Holy Motors (2012)
O ganhador do Prêmio da Juventude do Festival de Cannes 2012, "Holy Motors", é um daqules típicos filmes controversos, no qual parcela do público desiste da projeção à medida que a sua busca incessante de explicações para as tramas narradas não são fornecidas. Sempre que me deparo numa situação dessas, penso: "como alguém cria uma obra assim? Será que o filme não diz nada, ou sou eu que fui incapaz de interagir com ele?". Esse exercício de autoreflexão quase sempre traz bons resultados, pois instiga a perseverança na busca pelo real sentido da obra cinematográfica.
"Holy Motors", do ousado diretor francês Leos Carax, requer atenção para as suas inúmeras críticas à sociedade inseridas discretamente num dia do senhor Oscar, bilionário francês com desvios de personalidade. Acompanhado de sua motorista e secretária Céline, o magnata tem uma agenda cheia: são nove compromissos. Cada um deles demandará um diferente lado de Oscar, ou melhor, cada um deles demandará um Oscar diferente.
O roteiro de criatividade ímpar e surpresas muitas é capaz de envolver o espectador, aproveitando-se de sua curiosidade intrínseca. Constantemente nos perguntaremos: "e agora, o que vai acontecer?". Porém nunca seremos capazes de adivinhar os desdobramentos da história. Os nove personagens de Oscar são extremamente originais e bastante críticos.
Começamos com o típico economista, numa limousine ostentativa. Numa conversa ao telefone, ele fala sobre a crise financeira e seus desdobramentos. Está ciente que a sociedade agora condena pessoas como ele, e por isso resolve, junto com seu interlocutor, renovar seu estoque de armas para se proteger do mar de afetados. A seguir, num paralelo interessante, sr. Oscar vai de milionário a uma velha mendiga, ilustrando o outro lado da pirâmide econômica. O fato do personagem ser velho também pode ser interpretado como ataque ao grave problema previdenciário que assola vários Estados do velho mundo. "Há anos e anos, é só o que vejo: pedras e pés".
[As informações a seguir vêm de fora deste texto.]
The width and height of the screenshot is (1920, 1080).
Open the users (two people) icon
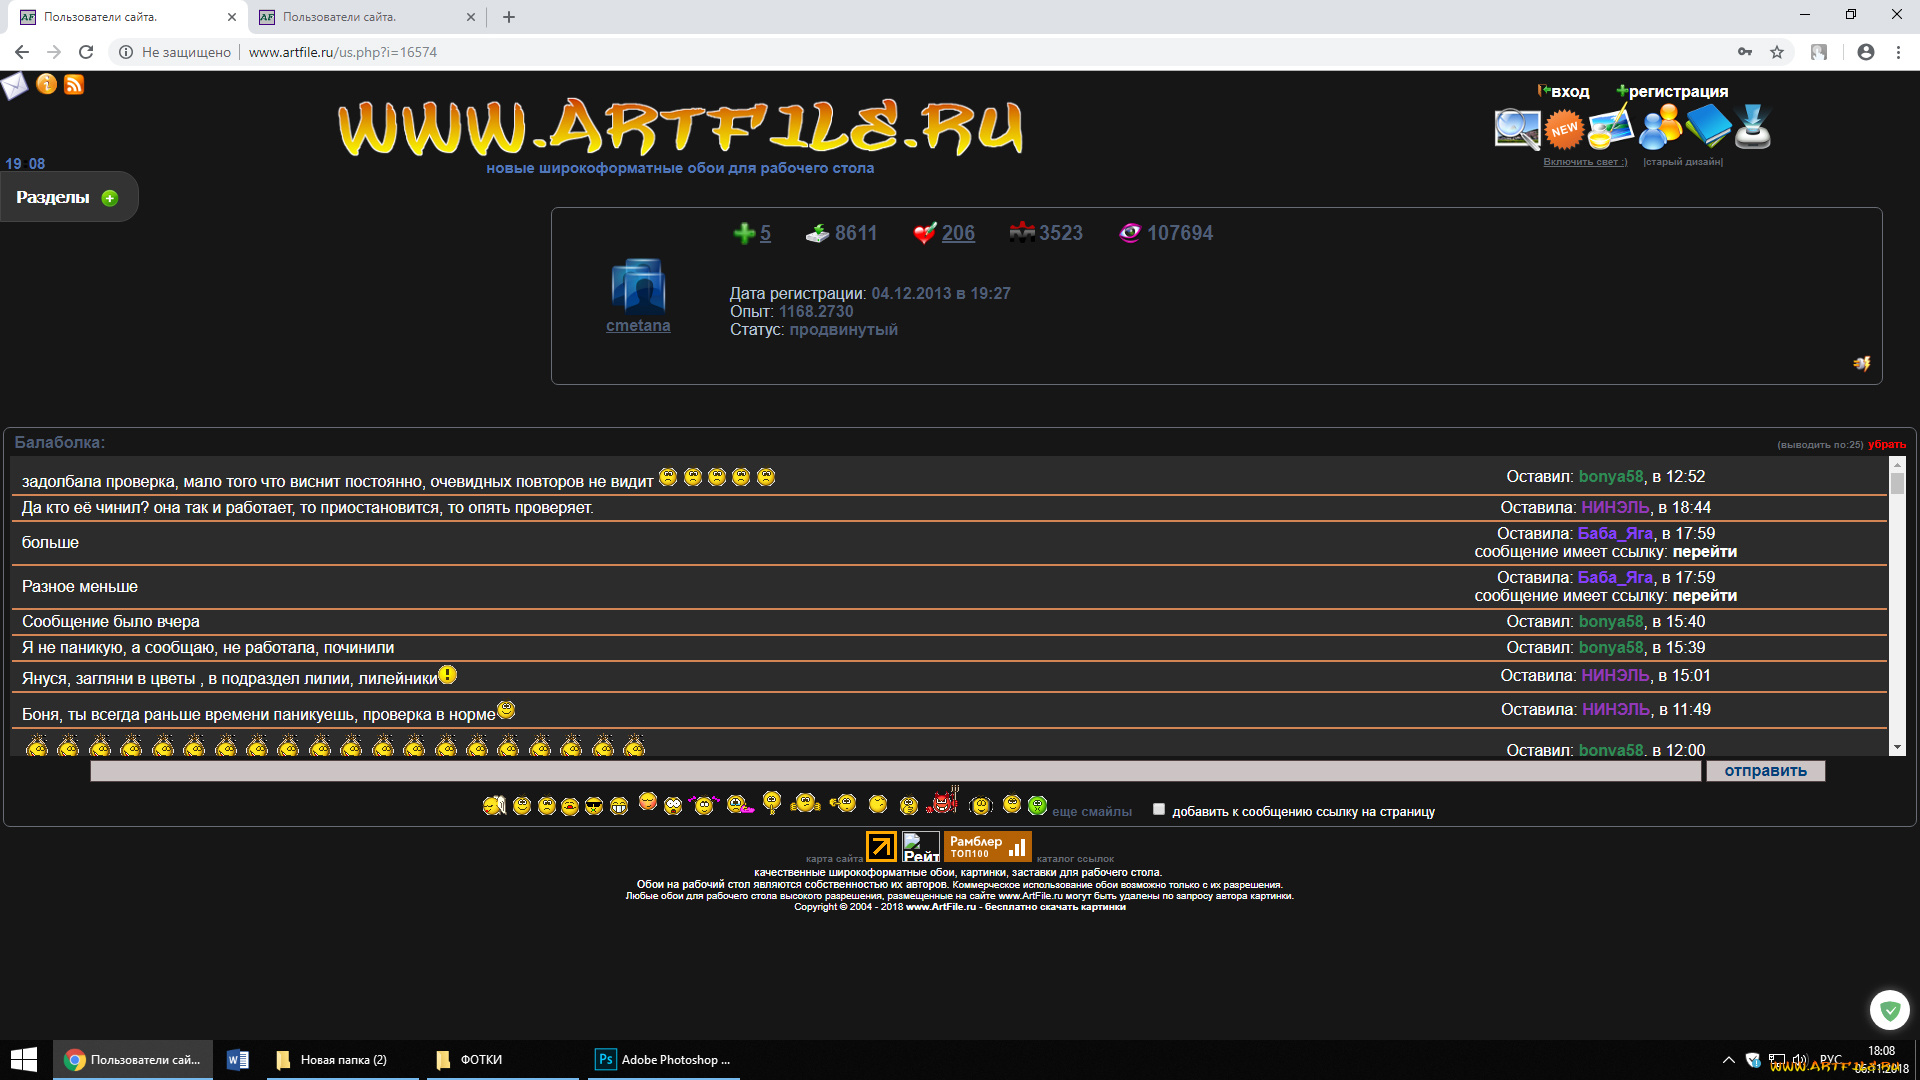pyautogui.click(x=1660, y=128)
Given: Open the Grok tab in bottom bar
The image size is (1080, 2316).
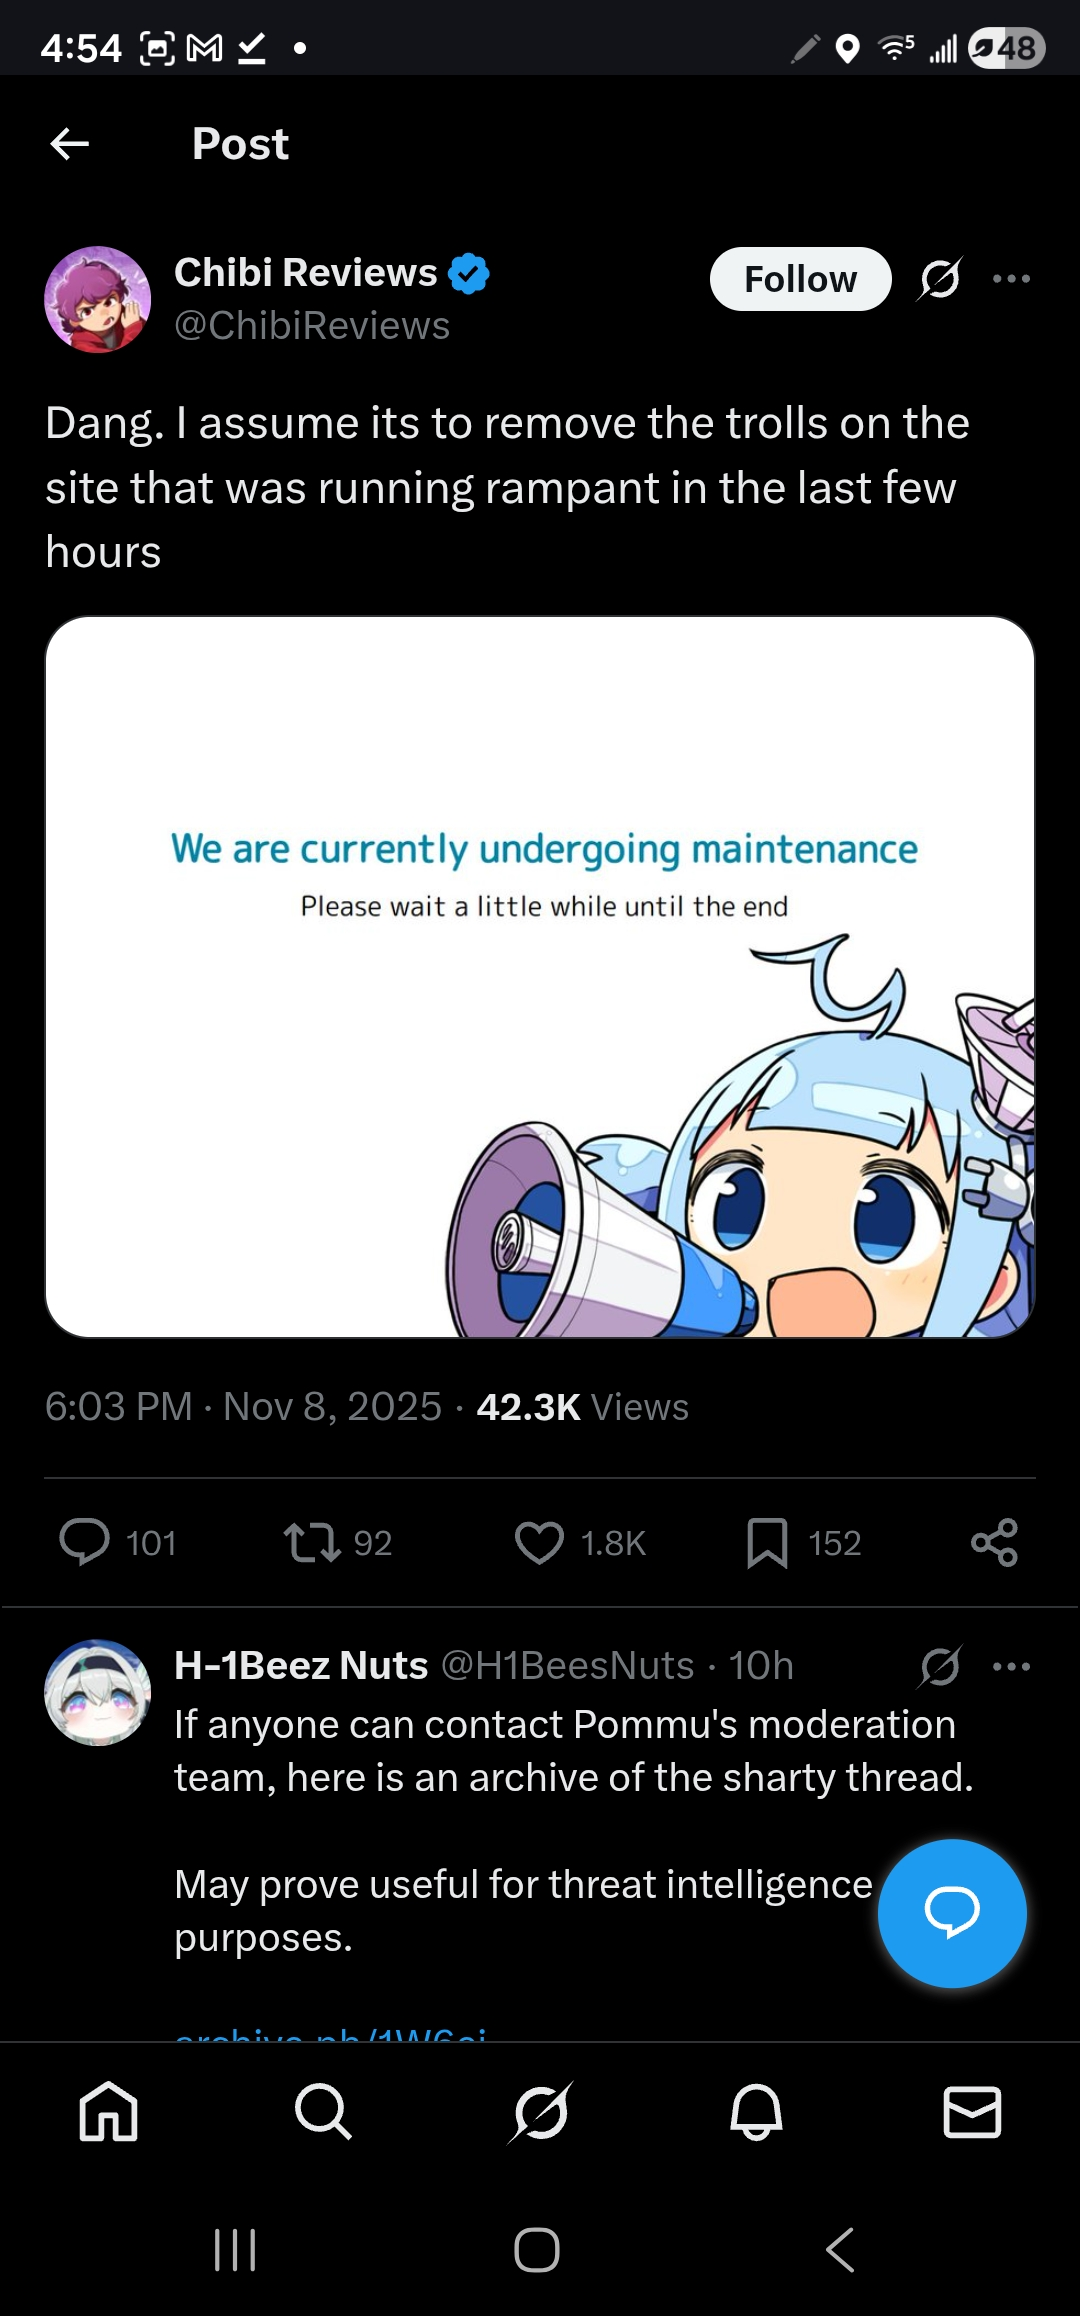Looking at the screenshot, I should click(540, 2112).
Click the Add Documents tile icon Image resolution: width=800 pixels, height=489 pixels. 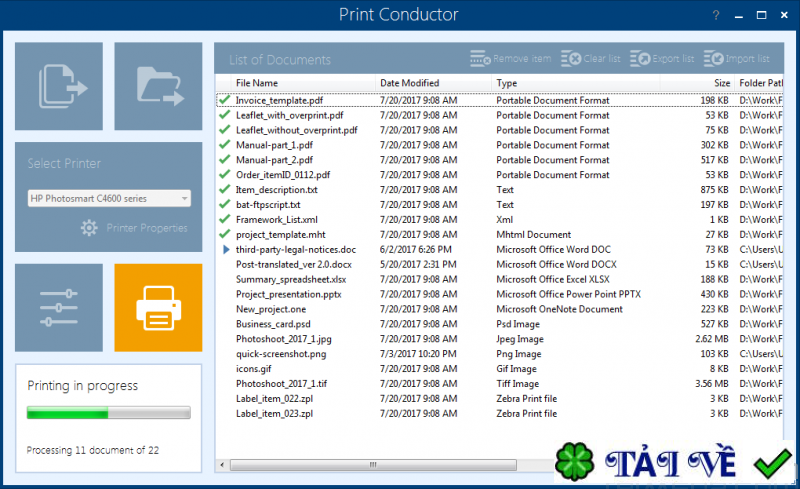point(59,86)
O próximo personagem foi bastante desafiador, e após insistir muito apenas percebi uma ilustração da banalização das parafernalhas tecnológicas interferindo diretamente em comportamentos humanos que até outrora dispensavam qualquer aparelhagem digital. E depois, a criatura mais icônica: saído dos submundos do esgoto parisiense, eis que brota um ser asqueroso capaz de interpelar a própria noção da arte. Como bônus, há uma preciosa crítica ao extremismo religioso. Uma mulher de vestido decotado tem seu traje rasgado pelo personagem, que utiliza o pano para cobrir o corpo dela, formando algo parecido como uma burca. Muito interessante a figura criada: a mulher de burca é coberta demais em cima, porém descoberta demais embaixo, com suas pernas e genitália à mostra.
O último senhor Oscar que analisarei é aquele que ilustra um pai preocupado com a filha. O que o aflige é a sua menina não significar um atrativo sexual aos meninos de sua idade, e defende que ela se sensualize mais, a ponto de castigá-la por ser contida. É mais um retrato do fim da juventude, uma fase da vida em extinção com a insistência da antecipação da adultez.
Em suma, os diversos personagens do senhor Oscar são instrumento de questionamentos ao modo contemporâneo de vida, e tudo se dá não de forma panfletária, mas com uma sutileza por vezes desafiadora de ser detectada. No entanto, ao passo que cresce o desafio, é diretamente proporcional o nível artístico. Com "Holy Motors", Leos Carax consegue fazer uma obra de arte em forma de cinema. E não se engane: o aparente vazio de sentido esconde muitas interpretações. Não posso acabar a resenha sem destacar a atuação de Denis Lavant, afinal não é difícil imaginar o desafio de um ator interpretar um personagem que, no fundo, não sabe quem é.